Segment Open

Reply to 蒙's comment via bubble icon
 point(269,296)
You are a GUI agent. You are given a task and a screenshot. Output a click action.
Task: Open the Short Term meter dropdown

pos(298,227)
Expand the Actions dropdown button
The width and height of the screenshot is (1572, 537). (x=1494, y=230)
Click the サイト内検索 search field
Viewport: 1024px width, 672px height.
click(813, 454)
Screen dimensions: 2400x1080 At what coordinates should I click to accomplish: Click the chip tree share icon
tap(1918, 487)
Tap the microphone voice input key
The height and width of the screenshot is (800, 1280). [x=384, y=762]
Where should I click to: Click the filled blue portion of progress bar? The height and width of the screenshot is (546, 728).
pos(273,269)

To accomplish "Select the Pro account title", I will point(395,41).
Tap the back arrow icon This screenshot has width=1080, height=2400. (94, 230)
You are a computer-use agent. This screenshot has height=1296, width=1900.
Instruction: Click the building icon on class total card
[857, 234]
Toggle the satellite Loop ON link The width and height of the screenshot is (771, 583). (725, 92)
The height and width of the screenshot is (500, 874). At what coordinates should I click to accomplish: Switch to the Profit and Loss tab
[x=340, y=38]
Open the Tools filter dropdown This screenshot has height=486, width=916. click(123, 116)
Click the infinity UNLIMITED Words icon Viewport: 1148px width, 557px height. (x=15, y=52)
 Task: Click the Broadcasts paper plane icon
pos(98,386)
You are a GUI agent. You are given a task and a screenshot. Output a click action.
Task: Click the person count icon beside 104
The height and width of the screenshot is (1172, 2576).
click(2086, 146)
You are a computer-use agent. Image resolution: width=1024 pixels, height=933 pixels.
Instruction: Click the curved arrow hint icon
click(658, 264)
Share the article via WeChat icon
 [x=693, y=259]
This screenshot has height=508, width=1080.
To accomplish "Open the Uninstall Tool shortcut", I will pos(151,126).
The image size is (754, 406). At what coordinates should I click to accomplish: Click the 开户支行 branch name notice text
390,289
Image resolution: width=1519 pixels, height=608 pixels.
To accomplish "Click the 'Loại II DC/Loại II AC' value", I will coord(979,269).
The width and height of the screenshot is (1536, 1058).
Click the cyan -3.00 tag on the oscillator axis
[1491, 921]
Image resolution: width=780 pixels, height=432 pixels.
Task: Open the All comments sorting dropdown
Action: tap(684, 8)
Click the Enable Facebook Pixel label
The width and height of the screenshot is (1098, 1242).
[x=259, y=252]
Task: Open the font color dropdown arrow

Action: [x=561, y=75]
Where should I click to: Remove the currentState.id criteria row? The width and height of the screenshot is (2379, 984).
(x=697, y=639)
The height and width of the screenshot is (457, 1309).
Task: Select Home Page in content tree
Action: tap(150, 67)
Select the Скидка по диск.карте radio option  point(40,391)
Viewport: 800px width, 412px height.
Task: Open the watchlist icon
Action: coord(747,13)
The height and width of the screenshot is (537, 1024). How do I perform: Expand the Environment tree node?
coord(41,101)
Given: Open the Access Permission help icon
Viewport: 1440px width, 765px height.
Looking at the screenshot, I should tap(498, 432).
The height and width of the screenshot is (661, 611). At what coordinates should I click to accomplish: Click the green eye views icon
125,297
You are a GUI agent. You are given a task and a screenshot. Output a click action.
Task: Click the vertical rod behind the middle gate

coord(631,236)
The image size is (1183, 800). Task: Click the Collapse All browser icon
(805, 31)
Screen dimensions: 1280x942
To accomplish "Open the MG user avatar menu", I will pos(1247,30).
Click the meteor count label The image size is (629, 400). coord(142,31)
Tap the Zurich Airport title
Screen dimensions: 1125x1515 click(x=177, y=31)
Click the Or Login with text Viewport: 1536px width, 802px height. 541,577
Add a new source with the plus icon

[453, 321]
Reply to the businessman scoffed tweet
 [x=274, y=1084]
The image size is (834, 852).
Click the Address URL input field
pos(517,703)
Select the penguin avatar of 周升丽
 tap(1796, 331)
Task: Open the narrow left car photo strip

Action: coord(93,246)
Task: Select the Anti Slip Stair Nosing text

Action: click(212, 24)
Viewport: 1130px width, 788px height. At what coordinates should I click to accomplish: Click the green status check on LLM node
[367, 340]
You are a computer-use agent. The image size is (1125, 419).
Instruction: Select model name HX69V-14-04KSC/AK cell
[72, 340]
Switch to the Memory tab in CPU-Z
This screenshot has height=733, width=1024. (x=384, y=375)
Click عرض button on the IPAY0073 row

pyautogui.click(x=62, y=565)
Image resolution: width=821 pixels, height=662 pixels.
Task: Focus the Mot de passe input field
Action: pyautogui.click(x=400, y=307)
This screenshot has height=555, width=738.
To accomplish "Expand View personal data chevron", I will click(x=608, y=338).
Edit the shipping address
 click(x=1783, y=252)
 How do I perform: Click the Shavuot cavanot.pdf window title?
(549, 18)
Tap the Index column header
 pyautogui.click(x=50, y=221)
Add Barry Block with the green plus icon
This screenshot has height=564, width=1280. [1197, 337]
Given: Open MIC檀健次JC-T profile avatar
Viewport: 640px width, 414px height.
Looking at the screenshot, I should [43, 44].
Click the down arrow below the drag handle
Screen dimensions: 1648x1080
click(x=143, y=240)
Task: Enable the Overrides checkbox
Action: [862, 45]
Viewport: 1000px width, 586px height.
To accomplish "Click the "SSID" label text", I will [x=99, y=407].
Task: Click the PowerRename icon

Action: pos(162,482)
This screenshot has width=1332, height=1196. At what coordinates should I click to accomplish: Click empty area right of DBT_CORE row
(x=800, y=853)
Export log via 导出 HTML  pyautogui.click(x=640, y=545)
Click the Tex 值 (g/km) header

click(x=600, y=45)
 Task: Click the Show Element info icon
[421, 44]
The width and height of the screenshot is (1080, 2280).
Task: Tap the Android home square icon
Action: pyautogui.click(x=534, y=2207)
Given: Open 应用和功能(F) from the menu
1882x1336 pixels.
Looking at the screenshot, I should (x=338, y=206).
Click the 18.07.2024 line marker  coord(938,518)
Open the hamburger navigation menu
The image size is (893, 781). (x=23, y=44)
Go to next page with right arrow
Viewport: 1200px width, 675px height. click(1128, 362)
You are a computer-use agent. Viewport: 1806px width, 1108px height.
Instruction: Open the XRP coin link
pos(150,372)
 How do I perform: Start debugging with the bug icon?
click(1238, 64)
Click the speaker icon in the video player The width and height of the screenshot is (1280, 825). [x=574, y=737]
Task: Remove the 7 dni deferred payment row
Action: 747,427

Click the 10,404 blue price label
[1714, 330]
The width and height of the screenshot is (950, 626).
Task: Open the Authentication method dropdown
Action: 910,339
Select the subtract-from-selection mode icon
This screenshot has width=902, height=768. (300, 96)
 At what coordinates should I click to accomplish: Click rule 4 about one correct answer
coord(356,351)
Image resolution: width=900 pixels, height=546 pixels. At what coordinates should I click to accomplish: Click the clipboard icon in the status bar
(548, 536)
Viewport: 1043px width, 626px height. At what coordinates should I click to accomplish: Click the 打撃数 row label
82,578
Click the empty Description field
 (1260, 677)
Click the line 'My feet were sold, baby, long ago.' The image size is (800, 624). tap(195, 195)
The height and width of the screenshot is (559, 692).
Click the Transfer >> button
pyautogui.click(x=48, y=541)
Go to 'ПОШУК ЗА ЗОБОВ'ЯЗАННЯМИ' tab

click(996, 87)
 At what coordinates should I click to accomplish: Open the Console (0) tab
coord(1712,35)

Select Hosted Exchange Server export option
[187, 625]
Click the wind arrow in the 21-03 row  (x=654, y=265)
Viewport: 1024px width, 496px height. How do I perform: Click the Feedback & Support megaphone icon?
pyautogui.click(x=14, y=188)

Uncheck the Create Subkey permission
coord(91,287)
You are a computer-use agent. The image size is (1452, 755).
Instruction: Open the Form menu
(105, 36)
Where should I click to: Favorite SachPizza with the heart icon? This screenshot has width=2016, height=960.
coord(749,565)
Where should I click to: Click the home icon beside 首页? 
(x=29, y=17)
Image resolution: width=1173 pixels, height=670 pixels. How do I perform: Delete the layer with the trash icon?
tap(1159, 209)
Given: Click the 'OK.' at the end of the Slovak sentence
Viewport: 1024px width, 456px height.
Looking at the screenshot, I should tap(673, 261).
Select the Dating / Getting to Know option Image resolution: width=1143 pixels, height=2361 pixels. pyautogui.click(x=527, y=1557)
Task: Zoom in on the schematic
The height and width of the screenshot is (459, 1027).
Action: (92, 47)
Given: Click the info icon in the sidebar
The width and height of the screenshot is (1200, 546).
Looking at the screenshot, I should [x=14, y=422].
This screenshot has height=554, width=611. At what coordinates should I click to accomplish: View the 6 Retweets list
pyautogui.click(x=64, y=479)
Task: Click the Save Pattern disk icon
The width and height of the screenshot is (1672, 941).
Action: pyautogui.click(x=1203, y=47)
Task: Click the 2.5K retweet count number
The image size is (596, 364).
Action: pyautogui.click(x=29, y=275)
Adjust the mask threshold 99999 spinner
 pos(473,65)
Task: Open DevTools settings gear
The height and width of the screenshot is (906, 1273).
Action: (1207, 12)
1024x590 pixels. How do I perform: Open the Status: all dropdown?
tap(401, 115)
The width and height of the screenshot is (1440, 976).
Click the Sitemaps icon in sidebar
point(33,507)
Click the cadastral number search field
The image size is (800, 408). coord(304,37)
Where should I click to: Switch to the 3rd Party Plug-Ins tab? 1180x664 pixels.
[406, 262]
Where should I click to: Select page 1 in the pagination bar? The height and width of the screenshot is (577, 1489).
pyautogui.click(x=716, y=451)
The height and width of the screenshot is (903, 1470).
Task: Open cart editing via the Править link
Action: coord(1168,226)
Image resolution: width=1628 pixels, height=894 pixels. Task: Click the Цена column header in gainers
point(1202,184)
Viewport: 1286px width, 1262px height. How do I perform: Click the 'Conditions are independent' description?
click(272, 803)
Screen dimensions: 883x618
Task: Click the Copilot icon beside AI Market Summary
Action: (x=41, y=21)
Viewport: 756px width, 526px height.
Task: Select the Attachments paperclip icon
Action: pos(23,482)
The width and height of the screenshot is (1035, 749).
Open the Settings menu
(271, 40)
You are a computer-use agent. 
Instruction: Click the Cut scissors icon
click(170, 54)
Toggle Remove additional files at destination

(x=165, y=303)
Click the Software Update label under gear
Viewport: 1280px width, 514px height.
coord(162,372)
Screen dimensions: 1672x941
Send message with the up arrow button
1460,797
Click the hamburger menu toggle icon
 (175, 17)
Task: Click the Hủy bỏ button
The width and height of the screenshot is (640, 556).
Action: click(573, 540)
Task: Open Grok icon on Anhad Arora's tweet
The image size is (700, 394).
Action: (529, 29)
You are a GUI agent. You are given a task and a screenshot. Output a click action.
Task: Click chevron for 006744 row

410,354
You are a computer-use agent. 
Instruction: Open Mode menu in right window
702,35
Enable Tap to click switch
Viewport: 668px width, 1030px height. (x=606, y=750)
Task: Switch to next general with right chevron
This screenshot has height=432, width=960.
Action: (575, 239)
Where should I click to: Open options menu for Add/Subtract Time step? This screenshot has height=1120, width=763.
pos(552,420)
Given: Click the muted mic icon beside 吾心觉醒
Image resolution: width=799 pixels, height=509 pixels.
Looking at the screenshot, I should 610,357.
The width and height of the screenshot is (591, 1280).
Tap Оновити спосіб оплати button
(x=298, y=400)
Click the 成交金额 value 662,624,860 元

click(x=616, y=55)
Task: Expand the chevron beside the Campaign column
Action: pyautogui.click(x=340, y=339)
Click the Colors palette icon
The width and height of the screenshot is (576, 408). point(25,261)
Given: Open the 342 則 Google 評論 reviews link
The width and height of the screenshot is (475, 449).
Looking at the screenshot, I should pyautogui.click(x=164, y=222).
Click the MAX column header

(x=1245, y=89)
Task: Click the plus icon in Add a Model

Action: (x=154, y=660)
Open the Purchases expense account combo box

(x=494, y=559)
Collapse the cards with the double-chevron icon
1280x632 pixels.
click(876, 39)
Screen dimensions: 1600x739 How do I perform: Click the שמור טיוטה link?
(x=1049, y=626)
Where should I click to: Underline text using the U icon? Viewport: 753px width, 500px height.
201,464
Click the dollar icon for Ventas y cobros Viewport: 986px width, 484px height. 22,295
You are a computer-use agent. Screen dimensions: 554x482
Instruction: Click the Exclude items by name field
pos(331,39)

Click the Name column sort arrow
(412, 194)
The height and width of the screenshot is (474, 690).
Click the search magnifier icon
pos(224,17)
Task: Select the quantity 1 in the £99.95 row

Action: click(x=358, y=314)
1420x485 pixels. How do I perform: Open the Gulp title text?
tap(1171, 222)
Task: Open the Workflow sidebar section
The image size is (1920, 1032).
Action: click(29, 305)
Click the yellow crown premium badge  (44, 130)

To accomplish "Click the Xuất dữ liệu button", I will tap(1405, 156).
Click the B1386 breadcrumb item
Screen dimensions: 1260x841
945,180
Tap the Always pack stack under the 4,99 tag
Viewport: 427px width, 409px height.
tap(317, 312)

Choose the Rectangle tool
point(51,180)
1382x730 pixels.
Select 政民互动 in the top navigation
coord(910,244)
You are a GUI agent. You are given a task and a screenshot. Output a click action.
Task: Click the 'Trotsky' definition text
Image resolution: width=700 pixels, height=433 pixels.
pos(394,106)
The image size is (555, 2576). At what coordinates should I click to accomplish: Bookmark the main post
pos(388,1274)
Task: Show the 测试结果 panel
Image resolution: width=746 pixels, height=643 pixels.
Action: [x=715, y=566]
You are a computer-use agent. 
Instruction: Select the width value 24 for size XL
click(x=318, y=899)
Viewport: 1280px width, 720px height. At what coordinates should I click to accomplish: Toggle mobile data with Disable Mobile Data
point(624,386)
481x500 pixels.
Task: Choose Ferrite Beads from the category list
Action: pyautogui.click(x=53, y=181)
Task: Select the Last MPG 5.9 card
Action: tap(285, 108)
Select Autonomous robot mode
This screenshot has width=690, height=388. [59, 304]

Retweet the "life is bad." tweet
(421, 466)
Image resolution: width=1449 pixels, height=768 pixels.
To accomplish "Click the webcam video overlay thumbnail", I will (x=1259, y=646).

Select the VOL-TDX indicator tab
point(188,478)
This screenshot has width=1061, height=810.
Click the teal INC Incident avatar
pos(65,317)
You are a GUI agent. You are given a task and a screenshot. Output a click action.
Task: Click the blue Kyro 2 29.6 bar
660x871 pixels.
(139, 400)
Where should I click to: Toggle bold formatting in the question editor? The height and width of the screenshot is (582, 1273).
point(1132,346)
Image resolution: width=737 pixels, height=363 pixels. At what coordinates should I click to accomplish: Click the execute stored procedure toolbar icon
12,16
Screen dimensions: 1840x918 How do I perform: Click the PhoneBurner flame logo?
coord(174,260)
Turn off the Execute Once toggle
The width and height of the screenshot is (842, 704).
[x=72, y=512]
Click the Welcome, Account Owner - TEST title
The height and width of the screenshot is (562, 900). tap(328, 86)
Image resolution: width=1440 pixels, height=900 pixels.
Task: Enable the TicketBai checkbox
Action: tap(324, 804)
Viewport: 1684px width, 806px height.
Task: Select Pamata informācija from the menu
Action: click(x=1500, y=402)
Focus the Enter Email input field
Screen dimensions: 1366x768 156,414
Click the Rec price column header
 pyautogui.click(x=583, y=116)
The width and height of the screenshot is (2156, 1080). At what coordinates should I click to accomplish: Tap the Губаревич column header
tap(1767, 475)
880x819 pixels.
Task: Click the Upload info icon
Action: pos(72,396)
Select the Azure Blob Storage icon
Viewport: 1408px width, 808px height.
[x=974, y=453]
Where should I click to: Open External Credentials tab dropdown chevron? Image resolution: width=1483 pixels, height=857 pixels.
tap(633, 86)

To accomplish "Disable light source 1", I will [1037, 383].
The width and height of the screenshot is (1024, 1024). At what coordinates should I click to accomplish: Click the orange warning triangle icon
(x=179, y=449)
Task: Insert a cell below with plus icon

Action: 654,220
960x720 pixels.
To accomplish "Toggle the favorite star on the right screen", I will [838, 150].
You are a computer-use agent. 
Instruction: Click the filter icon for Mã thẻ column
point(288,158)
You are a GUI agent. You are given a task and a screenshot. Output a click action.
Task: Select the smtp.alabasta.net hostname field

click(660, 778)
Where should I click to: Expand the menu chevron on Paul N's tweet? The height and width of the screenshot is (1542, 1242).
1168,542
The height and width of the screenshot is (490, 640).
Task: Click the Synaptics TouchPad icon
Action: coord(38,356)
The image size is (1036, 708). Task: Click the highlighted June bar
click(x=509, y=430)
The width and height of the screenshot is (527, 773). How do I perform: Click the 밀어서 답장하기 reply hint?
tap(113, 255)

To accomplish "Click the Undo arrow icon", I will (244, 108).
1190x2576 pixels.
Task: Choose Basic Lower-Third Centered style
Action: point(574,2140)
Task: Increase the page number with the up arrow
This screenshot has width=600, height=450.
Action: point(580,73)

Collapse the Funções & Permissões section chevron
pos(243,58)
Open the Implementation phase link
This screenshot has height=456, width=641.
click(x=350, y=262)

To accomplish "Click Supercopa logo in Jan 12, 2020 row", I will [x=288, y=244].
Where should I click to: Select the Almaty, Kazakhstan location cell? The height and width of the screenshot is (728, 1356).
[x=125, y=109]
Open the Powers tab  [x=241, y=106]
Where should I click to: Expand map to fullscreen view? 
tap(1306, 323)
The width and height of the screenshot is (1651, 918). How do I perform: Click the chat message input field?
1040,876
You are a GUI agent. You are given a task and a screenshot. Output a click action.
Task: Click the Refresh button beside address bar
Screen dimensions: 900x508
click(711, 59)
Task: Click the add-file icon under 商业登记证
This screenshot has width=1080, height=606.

Segment Closed

▸ Work order: Your answer should consist of every line from the entries that holds "computer".

▸ Finished exercise:
You are a computer-use agent. This screenshot has height=1296, width=1900.
You are a computer-use agent. Image resolution: width=1024 pixels, height=933 pixels.
You are a computer-use agent. The image size is (1125, 419).
You are a computer-use agent. Viewport: 1806px width, 1108px height.
You are a computer-use agent. The image size is (1452, 755).
You are a computer-use agent. 
You are a computer-use agent. 
You are a computer-use agent. Screen dimensions: 554x482
You are a computer-use agent. 
You are a computer-use agent. 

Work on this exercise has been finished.